Ela diz que muitas das que aparecem nos vídeos podem ser vítimas de redes de exploração, e que a prefeitura de Chiapaneco planeja criar de um abrigo para mulheres e crianças.
Além disso, junto com o Ministério do Turismo está sendo realizado um trabalho para conscientizar o setor hoteleiro sobre o crime de comércio sexual infantil.
Os hotéis estão assinando um código de ética para controlar e monitorar adultos que chegarem ao estabelecimento com menores de idade.
‘Pornografia chamulita’
Por enquanto é muito fácil encontrar, em pleno mercado central de San Cristóbal, material pornográfico com membros da comunidade indígena chamula.
O material é vendido próximo a barracas de roupas íntimas, alimentos ou galinhas vivas.
Nas bancas de filmes piratas, na parte mais escondida, há vídeos entre os quais se destacam os títulos de Pornô chamulitas.
Eles também alertam: “Este material pode incluir pessoas que você conhece.
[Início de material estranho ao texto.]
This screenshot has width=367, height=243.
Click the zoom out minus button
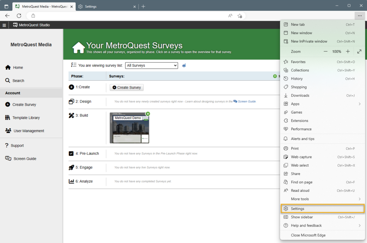[x=325, y=51]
A discrição é recomendada”.
Mas o etnopornô também é distribuído na internet.
A Frente Nacional para a Sororidade, uma organização feminista que luta contra a violência sexual na internet, encontrou, durante um levantamento feito entre dezembro de 2018 e fevereiro de 2019 em Chiapas, mais de 800 vídeos de meninas e mulheres sem consentimento para torná-los públicos.
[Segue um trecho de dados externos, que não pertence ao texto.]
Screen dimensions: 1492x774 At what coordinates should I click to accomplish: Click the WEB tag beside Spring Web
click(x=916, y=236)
Eles também identificaram 122 “mercados de exploração de imagens”, ou plataformas que compilam, sem consentimento, informações sobre todo o tipo de conteúdo sexual, principalmente de mulheres e meninas, para serem exibidos em páginas, blogs, redes sociais ou armazenamento em nuvem.
Chiapas é um dos 17 Estados do México que aprovaram a “Lei Olimpia”, na qual crimes digitais de natureza sexual, como a distribuição de conteúdo íntimo sem consentimento, podem ser processados e punidos com penas entre 3 e 6 anos de prisão.
Indígenas, ‘as mais afetadas’
O fato de as vítimas serem mulheres indígenas é um agravante, explica a ativista Olimpia Coral Melo à BBC Mundo, que promove a lei que leva seu nome, e pela qual fez campanha após a divulgação não autorizada de um vídeo de sexo em que ela aparecia.
“O etnopornô é muito lamentável. As mulheres indígenas são as mais afetadas por esses crimes e é uma questão de desigualdade econômica, na cultura, no acesso à tecnologia.”
Ela ressalta que muitos indígenas não sabem que têm direito ao prazer, à intimidade e ao sexo. “Muitas nem sequer pensam em fazer uma denúncia porque, infelizmente, na sua maneira de pensar, existe a crença de que elas devem ser usadas, que são fábricas de bebês e de amamentar”, diz ela.
Além disso, muitas nem sequer têm acesso à internet e nem sequer sabem que circulam vídeos delas.
“Mesmo se ela fosse uma profissional do sexo que concordasse em ser gravada por um de seus clientes, isso não significa que ela deu permissão para que ele exibisse o corpo dela infinitamente”, diz o ativista.
Valeria Sastré, advogada especializada em direitos da mulher, diz que em Chiapas há cerca de 30 registros e investigações de crimes contra a intimidade sexual, mas que, até agora, nenhum foi encaminhado à Justiça.
Ao falar sobre os motivos, ela menciona o fato de que é uma questão muito nova e que é difícil conseguir que as provas contra esses crimes sejam aceitas.
“É necessário realizar campanhas multidisciplinares de conscientização, porque também encontramos uma visão patriarcal nas áreas indígenas, onde as mulheres não conhecem seus direitos”, acrescenta.
Por enquanto, é a Frente Nacional para a Sororidade que tomou para si a tarefa de relatar conteúdos impróprios e exigir que estes sejam removidos da internet.
“Não é uma solução permanente ou muito eficaz, mas é necessária que eles saibam que estamos vigiando.”